▸ **Given information**

+++

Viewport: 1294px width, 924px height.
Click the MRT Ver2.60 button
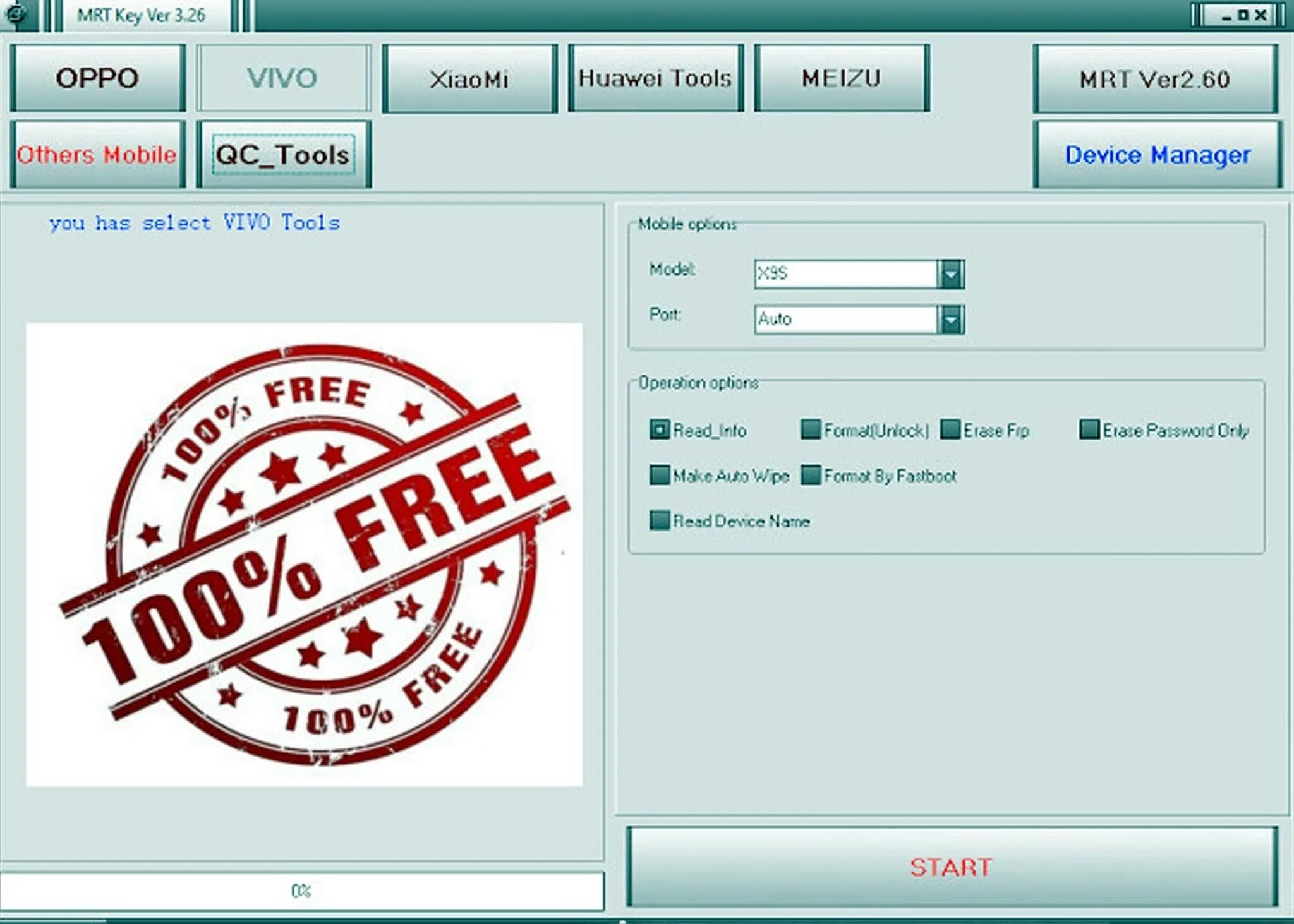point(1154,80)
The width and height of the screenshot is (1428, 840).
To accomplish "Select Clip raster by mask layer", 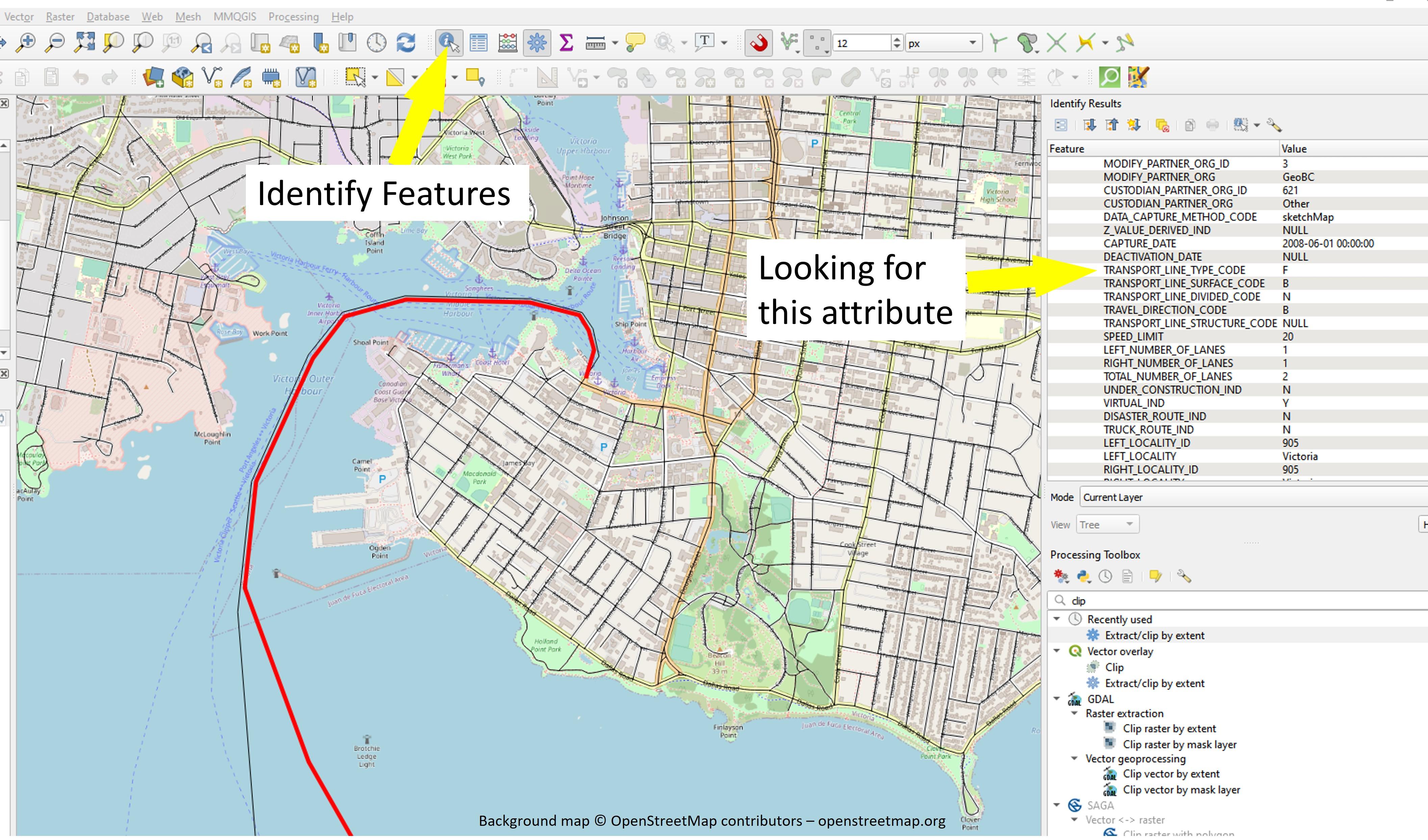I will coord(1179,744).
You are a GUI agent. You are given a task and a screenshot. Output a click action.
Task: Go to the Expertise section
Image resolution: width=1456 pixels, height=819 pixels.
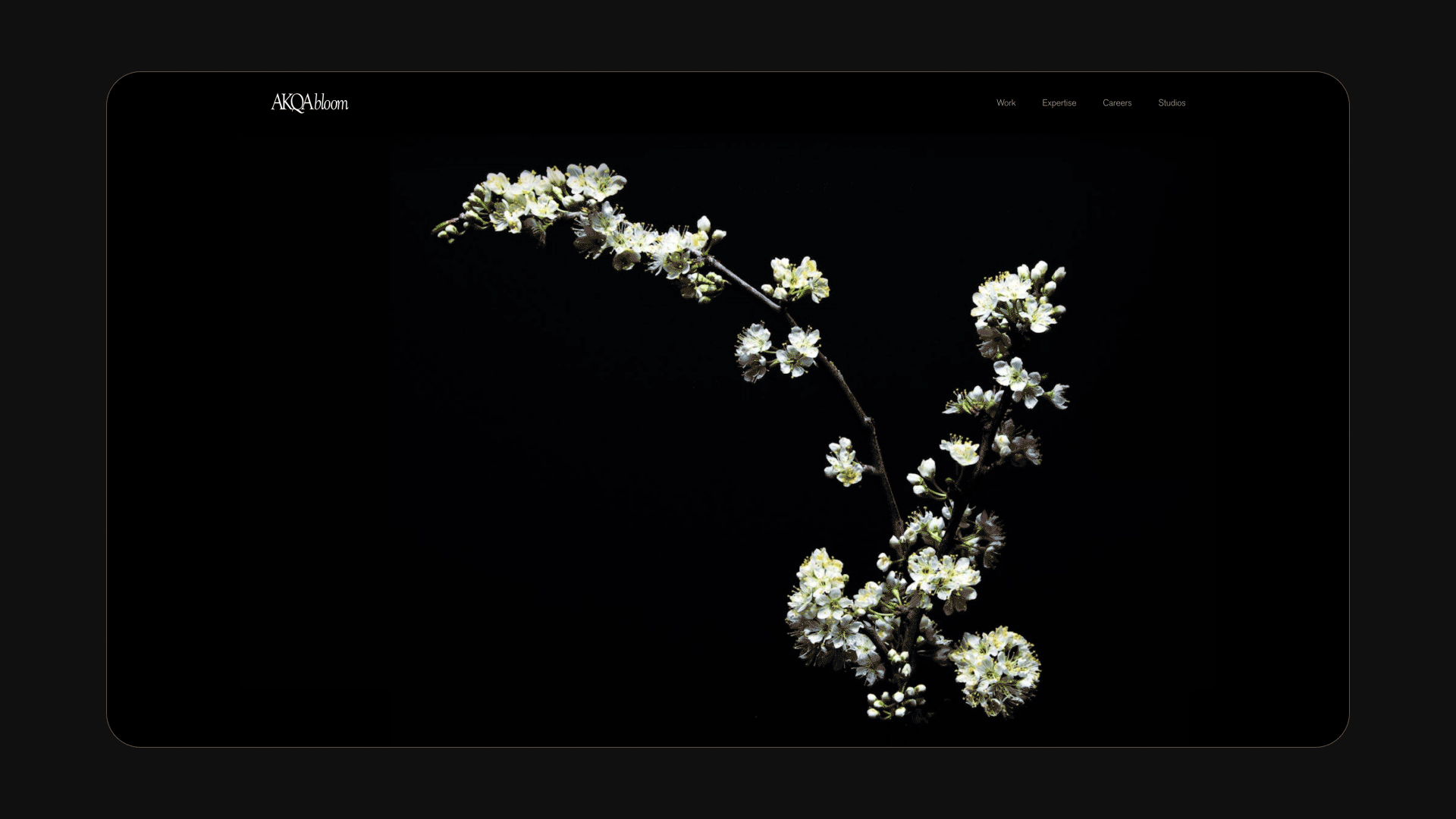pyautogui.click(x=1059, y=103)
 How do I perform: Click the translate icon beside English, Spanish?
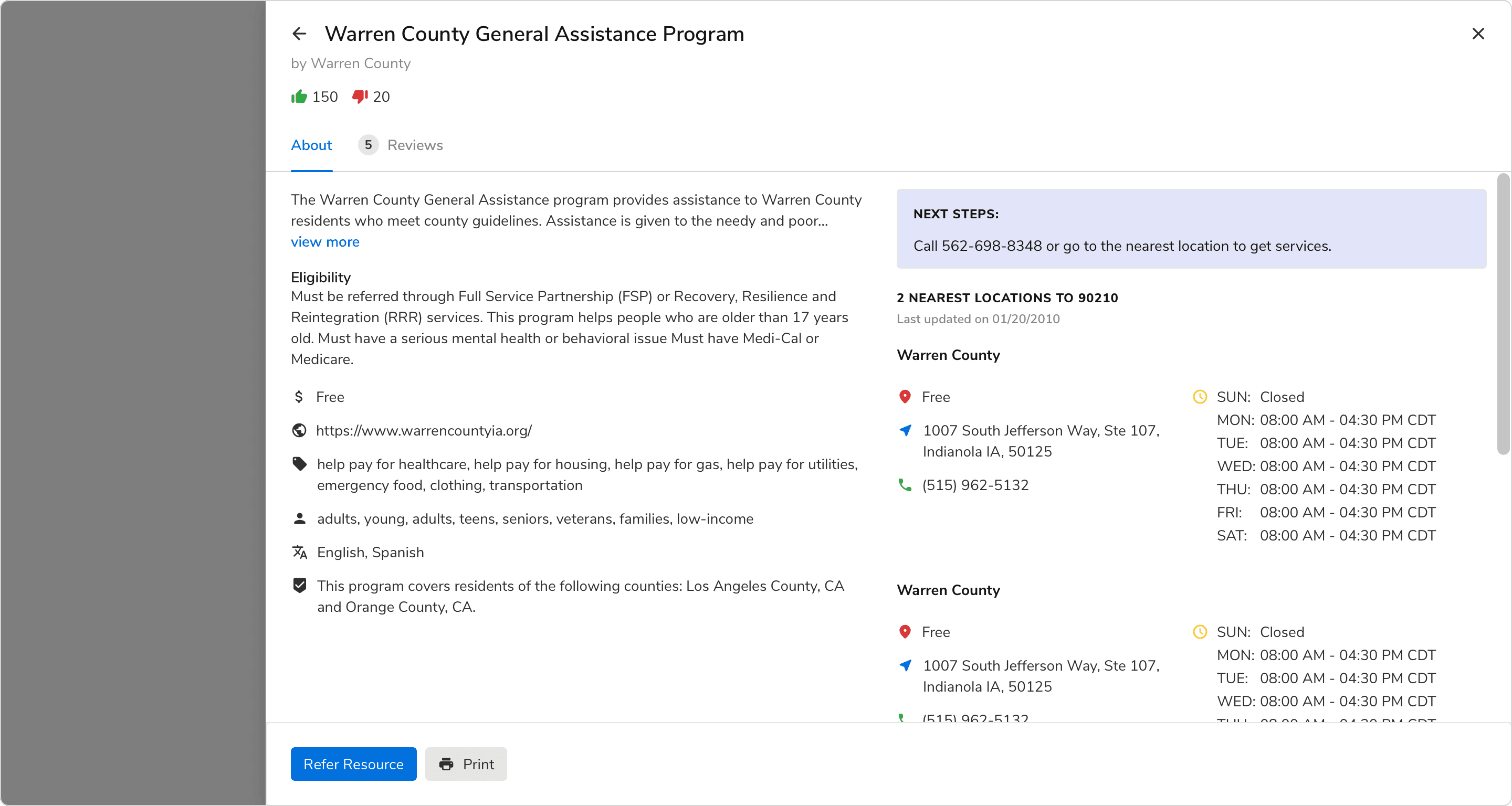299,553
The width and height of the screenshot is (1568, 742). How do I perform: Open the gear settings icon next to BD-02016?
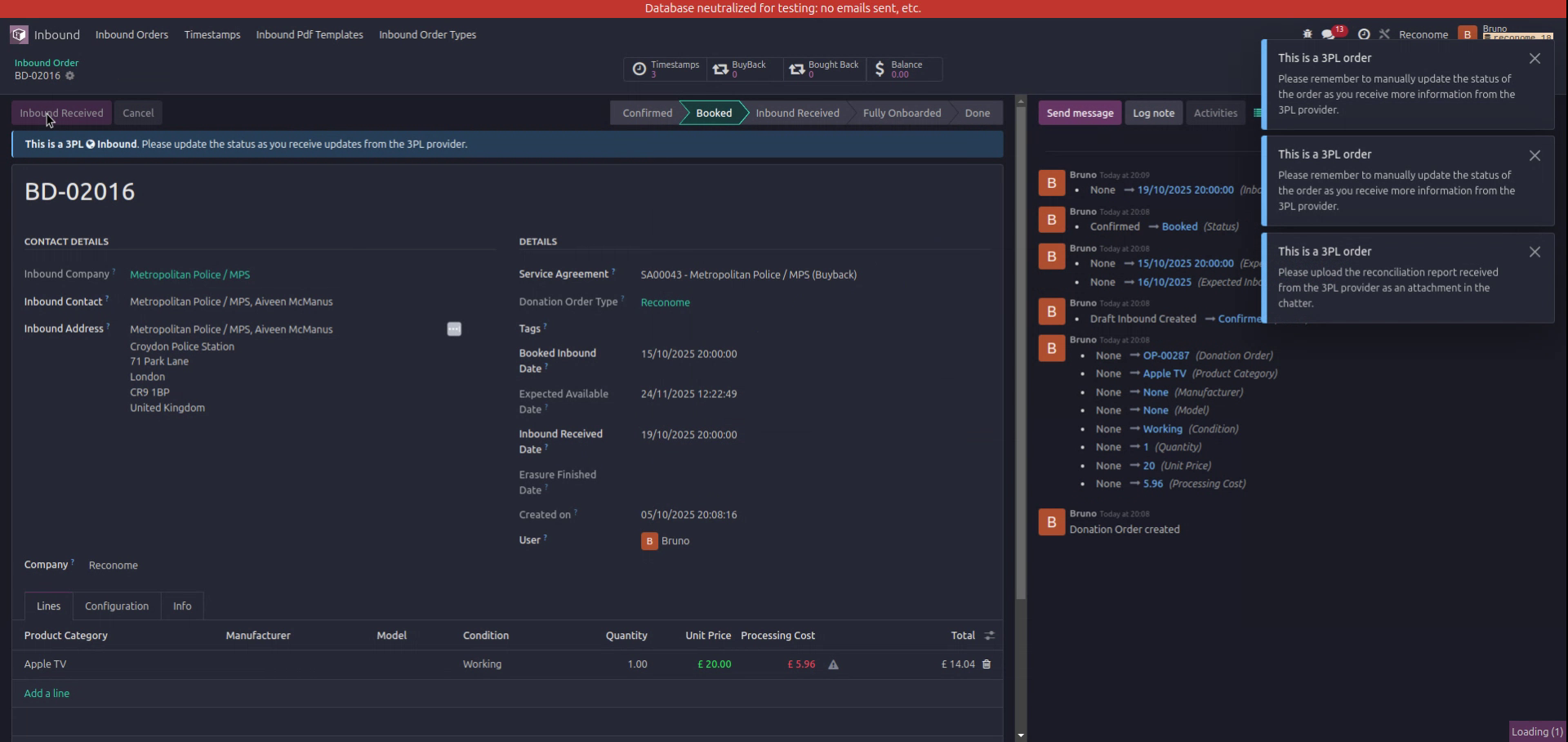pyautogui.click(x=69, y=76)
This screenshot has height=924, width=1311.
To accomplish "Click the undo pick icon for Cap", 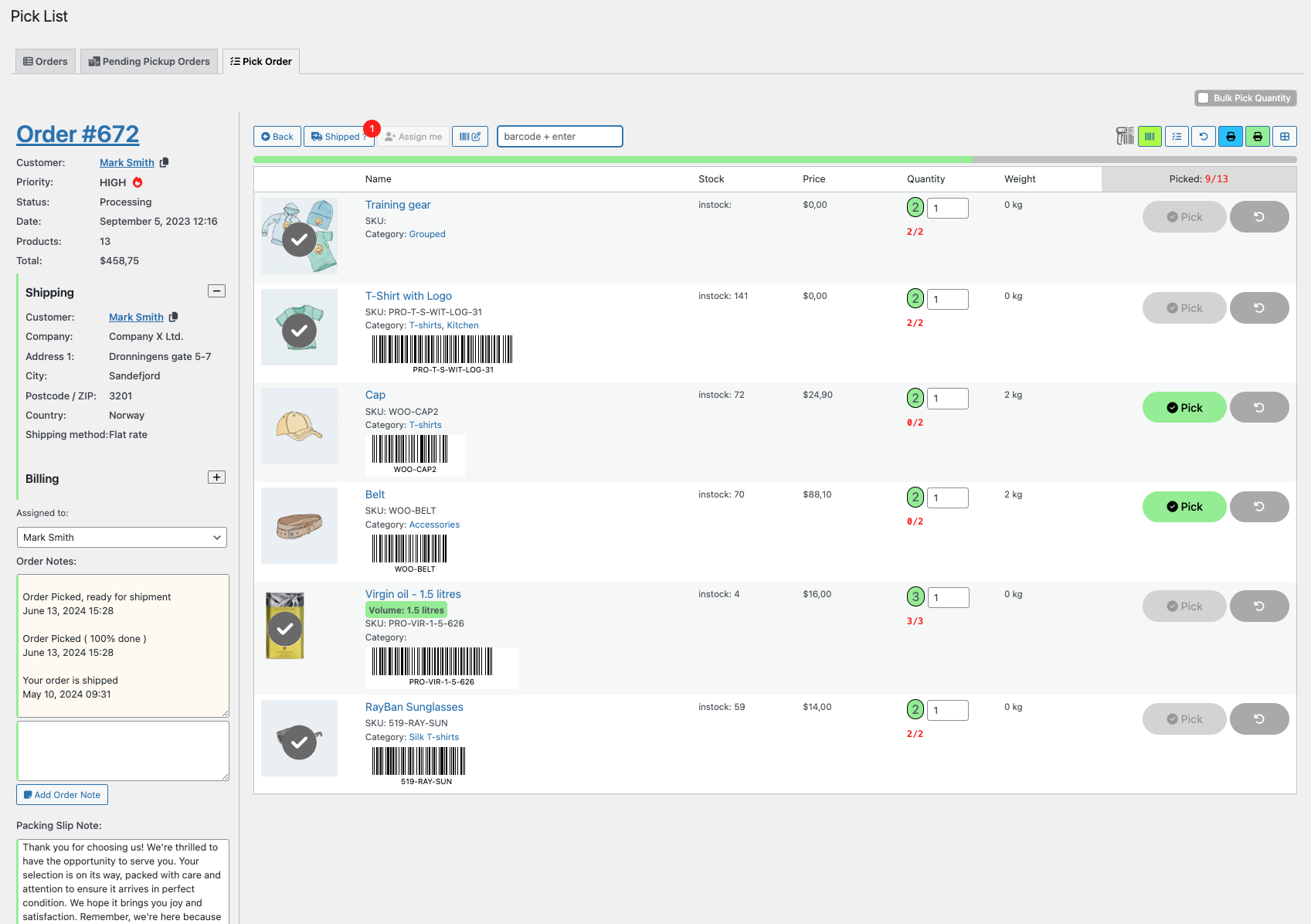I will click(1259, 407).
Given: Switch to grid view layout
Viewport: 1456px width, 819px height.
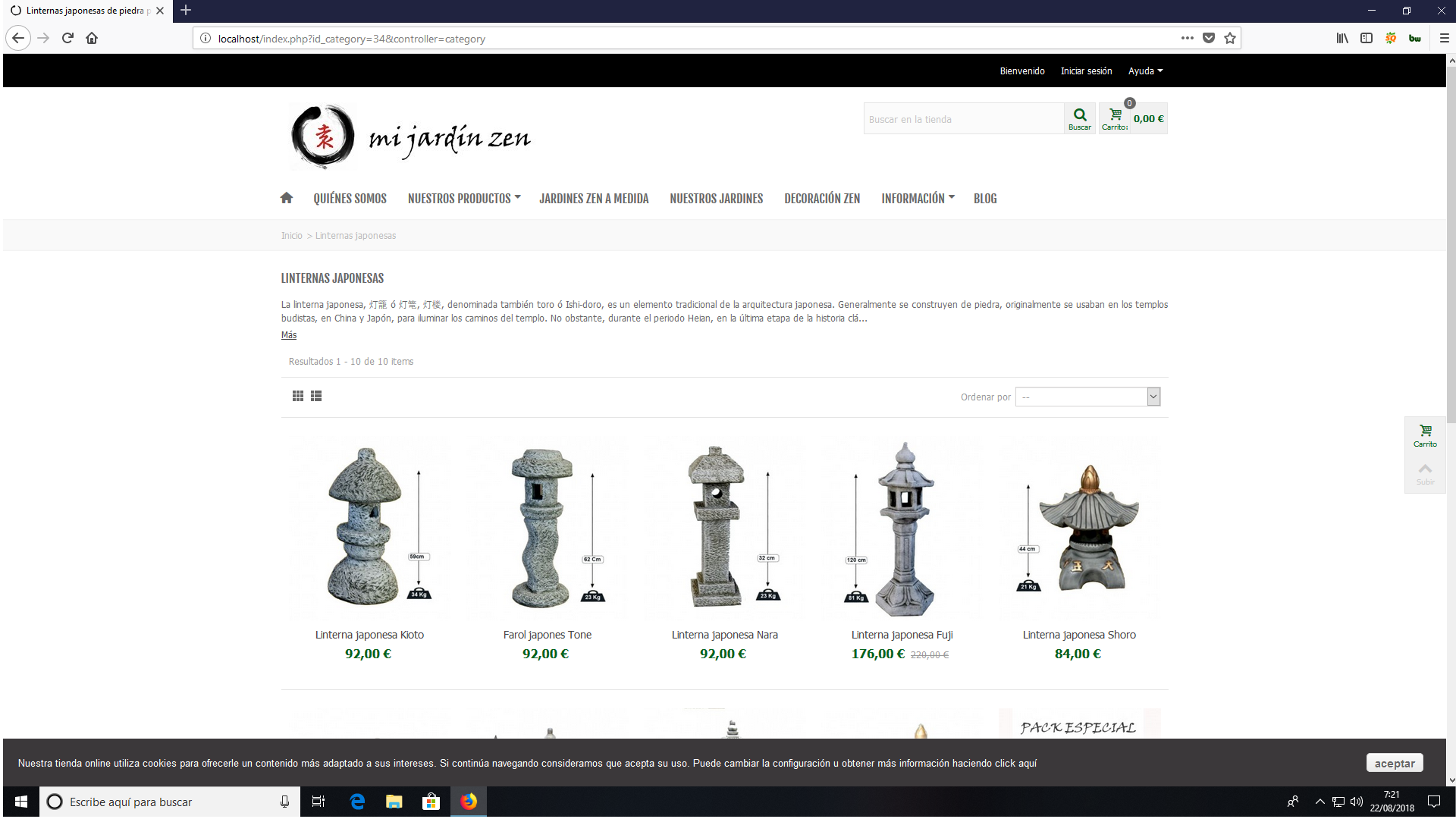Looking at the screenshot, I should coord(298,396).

+++

▸ **What to do**
Leave every picture out and set down exactly the lines running from the one with "Given: Switch to grid view layout" to the last line of the material above.

▸ **Answer**
Given: Switch to grid view layout
Viewport: 1456px width, 819px height.
Looking at the screenshot, I should coord(298,396).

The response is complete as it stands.